Opdrachtinstructies —
1. Herhaal uit het fragment over het CPB letterlijk de passage vanaf "De heer Dijkgraaf" tot en met "altijd even makkelijk.".
2. Geef het vervolg op het fragment over het CPB, aansluitend op de laatste zin.

Geselecteerd fragment —
-- -- --
De heer Dijkgraaf (SGP):
Toen ik hierheen liep, had ik een vraag over het CPB. Die heb ik overigens nog steeds. De minister begon gelijk over het CPB. Dat is een mooi voorbeeld van disciplinerende werking. Je ziet dat het verkiezingsprogramma van diverse politieke partijen aanzienlijk is verbeterd sinds het CPB dit doorrekent. Bij die doorrekening hebben wij allerlei discussies. Kan het CPB dit wel beoordelen? Vaak is er een meningsverschil tussen experts aan de ene en aan de andere kant. Ik zou graag van de minister horen hoe de Europese Commissie dit precies gaat beoordelen. Dat is niet altijd even makkelijk.
Minister Dijsselbloem:
Nee. Dat geldt voor het CPB overigens ook. Er gaat echter wel een geweldig disciplinerende werking van uit. Ik ben elke dag weer dankbaar dat wij in Nederland een CPB hebben. Er zijn heel wat landen waar verkiezingsprogramma's op tafel worden gelegd waaraan helemaal niet wordt gerekend. De kiezer moet er dan maar op vertrouwen dat het financieel degelijk, uitvoerbaar en realistisch is. Hier hebben wij een onafhankelijke rekenmeester die daarin gaat prikken. Dat disciplineert ons. Wij kunnen wel zeggen dat wij zoveel gaan bezuinigen op de overheid, maar realiseren wij dat ook in zoveel jaar? Het CPB kan erop wijzen dat dit onmogelijk is. Wij kunnen wel zeggen dat zoveel miljoen extra voor het onderwijs tot zoveel extra groei leidt, maar is dat ook zo op basis van de wetenschappelijke inzichten? Op die manier zal ook de Commissie expertise en wetenschappelijk advies inwinnen om hiervoor betere modellen te maken. Zij gaat dit beoordelen.
-- -- --
Gegeven data —

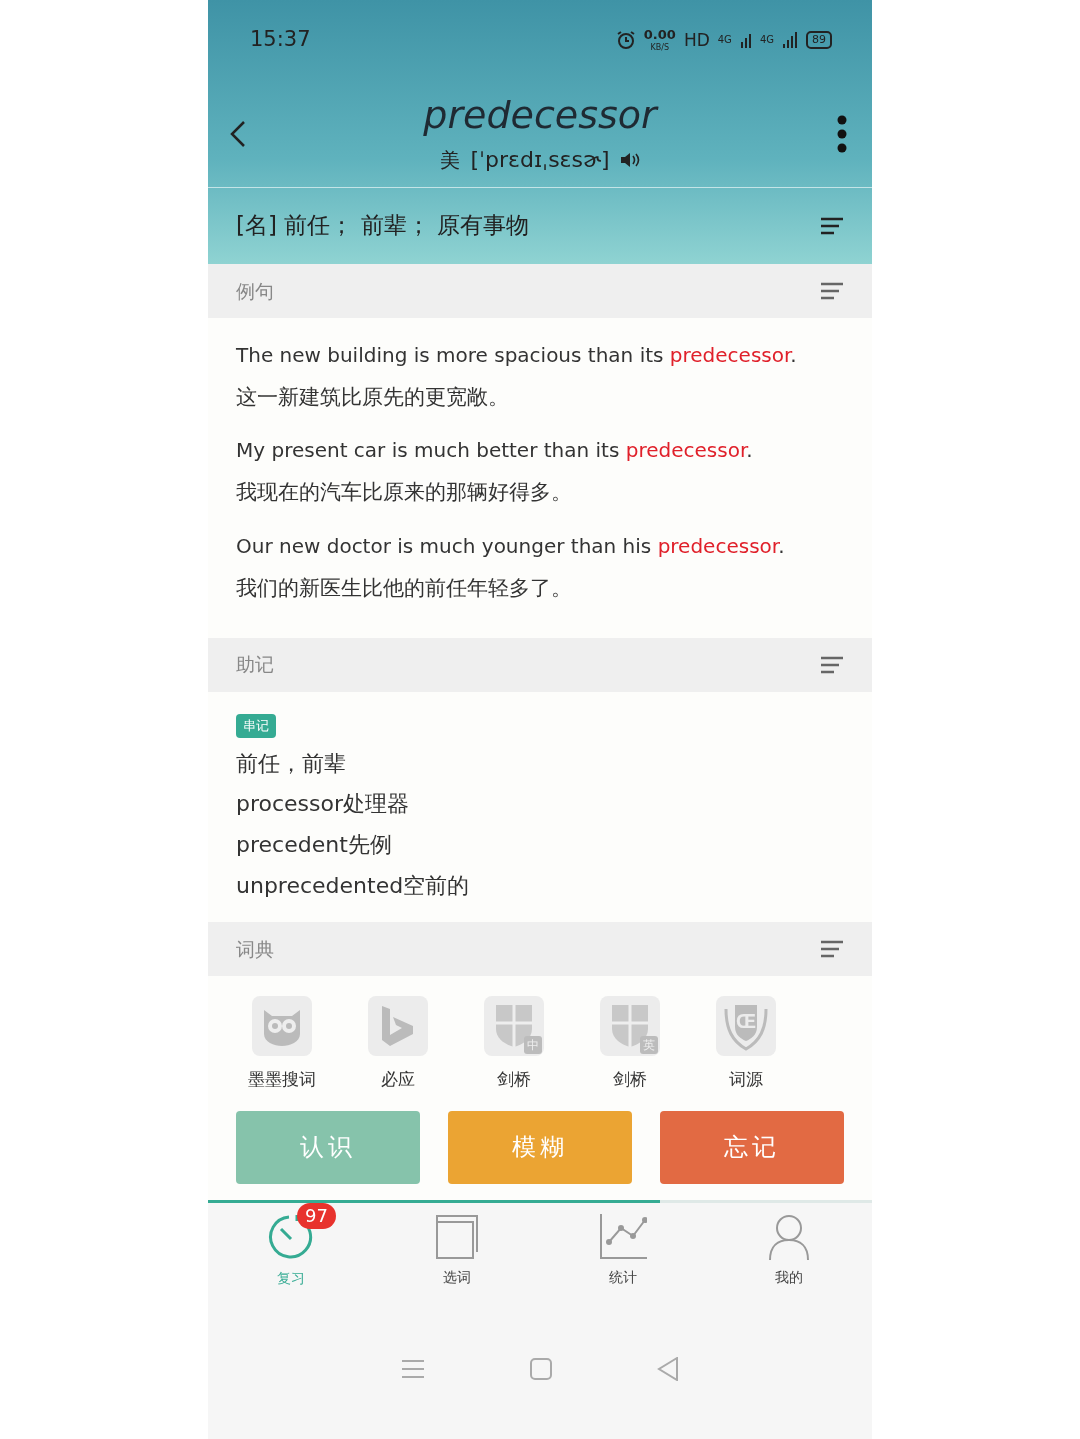 Image resolution: width=1080 pixels, height=1439 pixels. I want to click on dictionary-label: 词源, so click(746, 1080). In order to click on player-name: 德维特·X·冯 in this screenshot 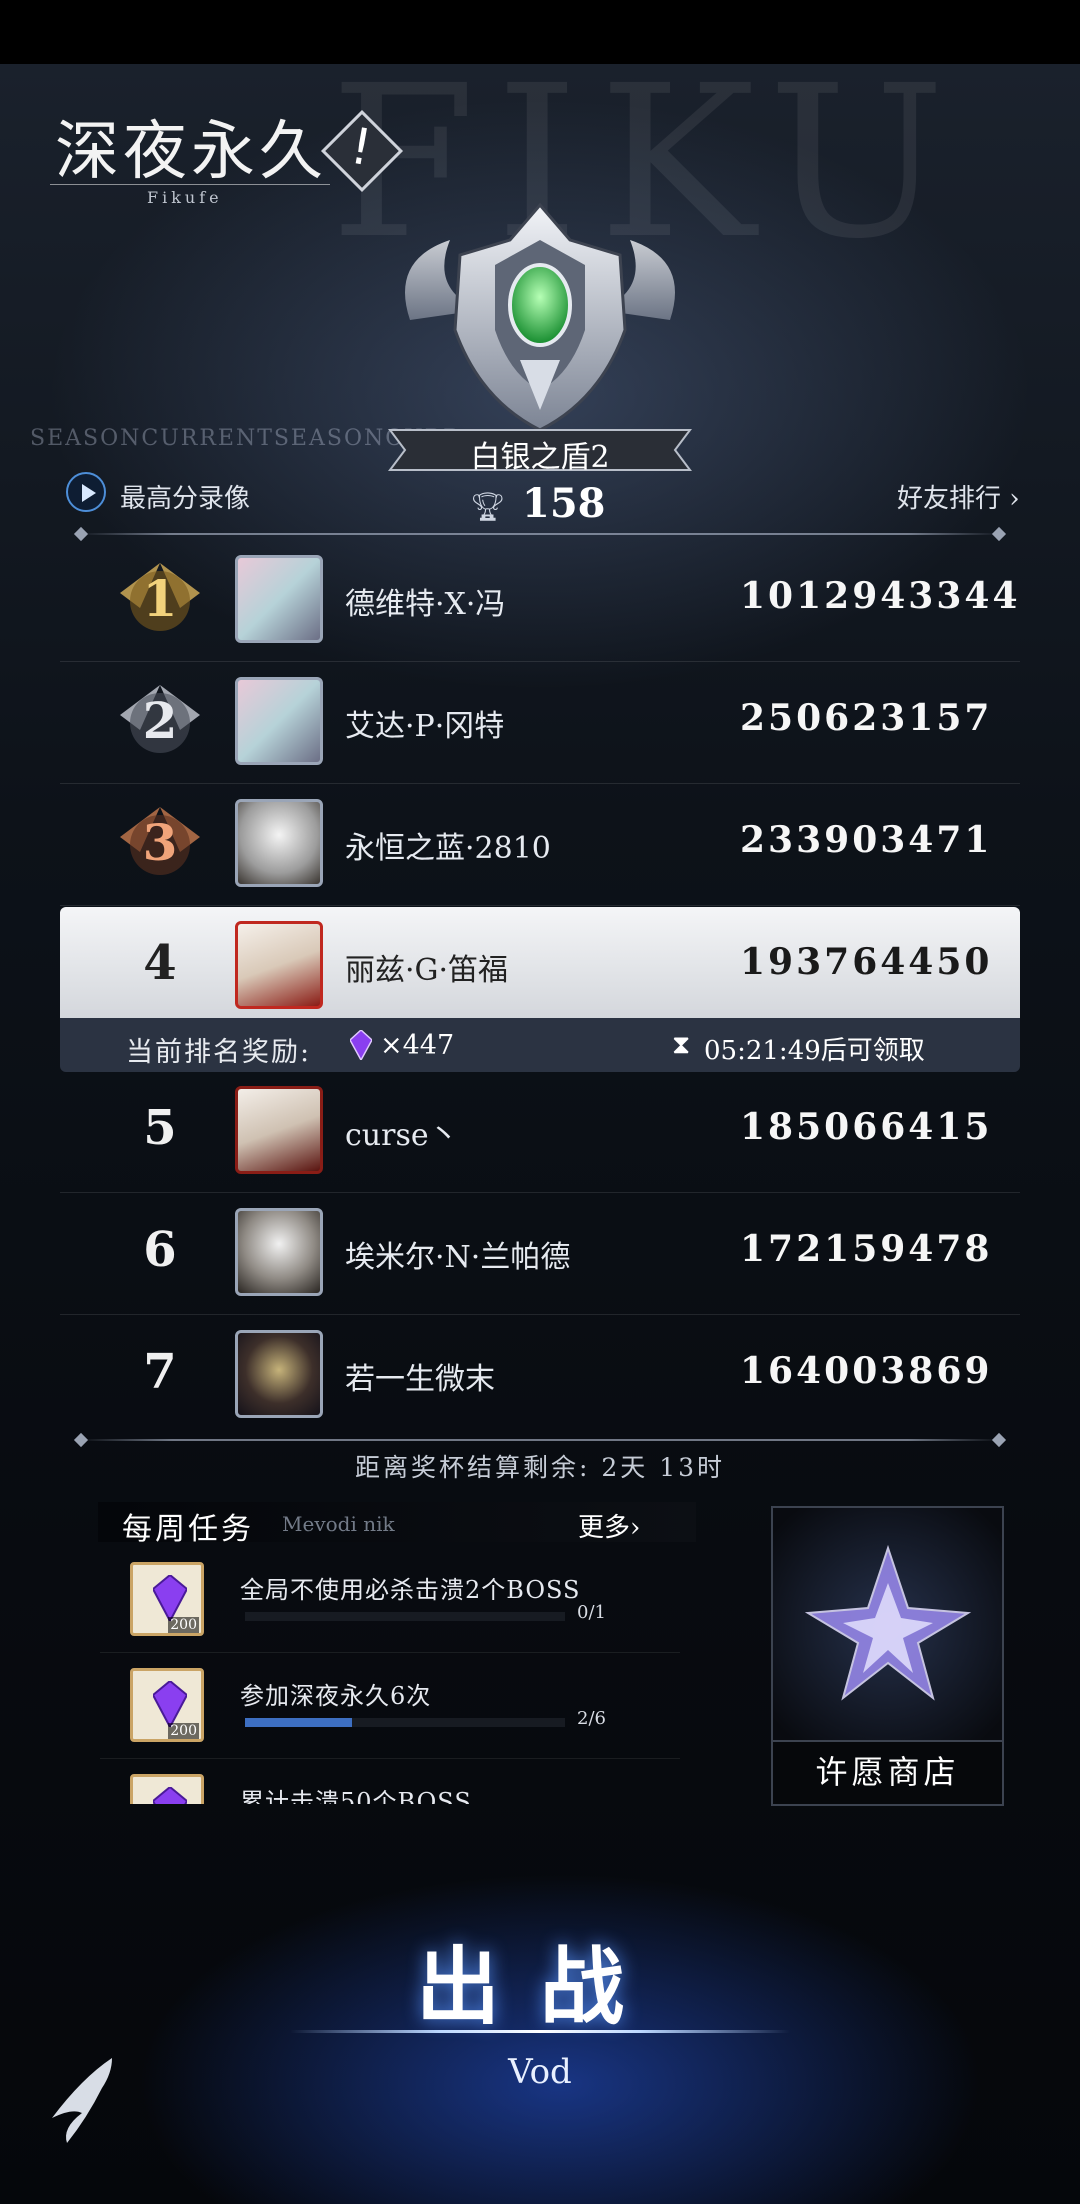, I will do `click(426, 604)`.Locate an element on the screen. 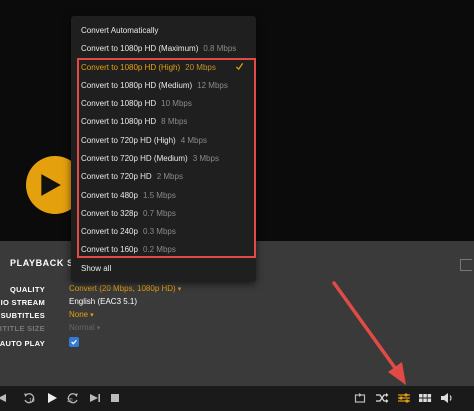 The image size is (474, 411). audio-stream-row: DIO STREAM English (EAC3 5.1) is located at coordinates (237, 302).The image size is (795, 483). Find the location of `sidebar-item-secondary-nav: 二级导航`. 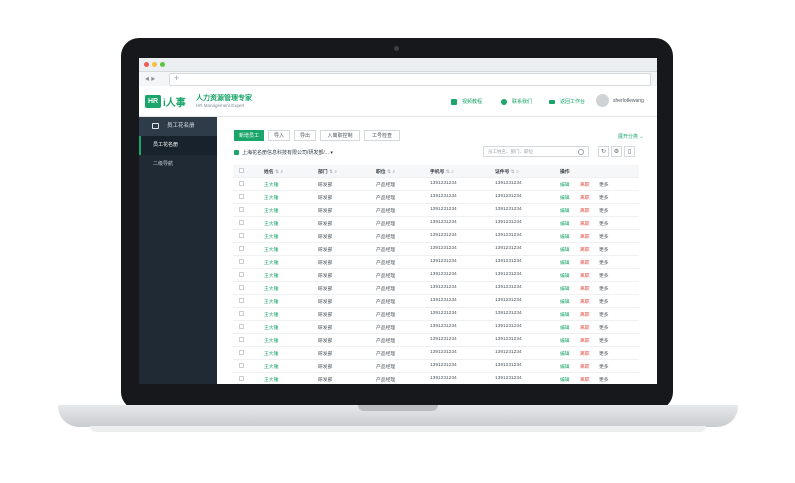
-- -- --
Antwoorden per opdracht —
1.
De heer Dijkgraaf (SGP):
Toen ik hierheen liep, had ik een vraag over het CPB. Die heb ik overigens nog steeds. De minister begon gelijk over het CPB. Dat is een mooi voorbeeld van disciplinerende werking. Je ziet dat het verkiezingsprogramma van diverse politieke partijen aanzienlijk is verbeterd sinds het CPB dit doorrekent. Bij die doorrekening hebben wij allerlei discussies. Kan het CPB dit wel beoordelen? Vaak is er een meningsverschil tussen experts aan de ene en aan de andere kant. Ik zou graag van de minister horen hoe de Europese Commissie dit precies gaat beoordelen. Dat is niet altijd even makkelijk.

2.
De heer Dijkgraaf (SGP):
Dat staat of valt met de expertise die in Brussel aanwezig is op dit punt. Het CPB heeft die expertise in een heel lange reeks jaren opgebouwd en staat bekend als kwalitatief hoogwaardig instituut. Brussel is wel wat begonnen, maar moet dit opbouwen. Hoe kijkt de minister aan tegen de kwaliteit in Brussel op dit punt?
Minister Dijsselbloem:
De Commissie moet ongetwijfeld een en ander opbouwen, maar heeft zeker op het gebied van begrotingsafspraken en -maatregelen inmiddels enige ervaring opgedaan. De beoordelingen van de Commissie en het CPB lopen niet zo erg uiteen. De kennis en expertise worden ook gedeeld. Natuurlijk is een goed onderbouwde beoordeling cruciaal, anders krijgen wij dadelijk advies waarmee wij niets kunnen of worden goede plannen van ons door de Commissie afgekeurd met de mededeling dat ze niet degelijk zijn.
De heer Tony van Dijck (PVV):
De minister zegt dat hij blij is met een instituut als het CPB, maar wanneer het CPB met het advies komt dat wij in 2014 niet extra moeten bezuinigen omdat dit geen zin heeft en de economie eerder schaadt, legt de minister dat even hard naast zich neer en zegt hij dat hij het er niet mee eens is. Is dat ook de toegevoegde waarde van Brussel, als men komt met een procedure voor macro-economische onevenwichtigheden en best practices? Als wij ergens op worden gewezen, zegt de minister dan "bedankt voor het advies, maar dat gaan we dus lekker niet doen"?
Minister Dijsselbloem:
Nee. De vergelijking tussen de Europese Commissie en het CPB houdt natuurlijk al snel op. Daarin heeft de heer Van Dijck gelijk. De Europese Commissie is dadelijk een gezag dat door wetten gestut wordt, met bevoegdheden om de lidstaten te vragen om hun begrotingsplannen te zien en om daarop iets terug te zeggen, zo nodig met sancties belegd. Het CPB heeft dat gezag niet en is alleen een adviseur.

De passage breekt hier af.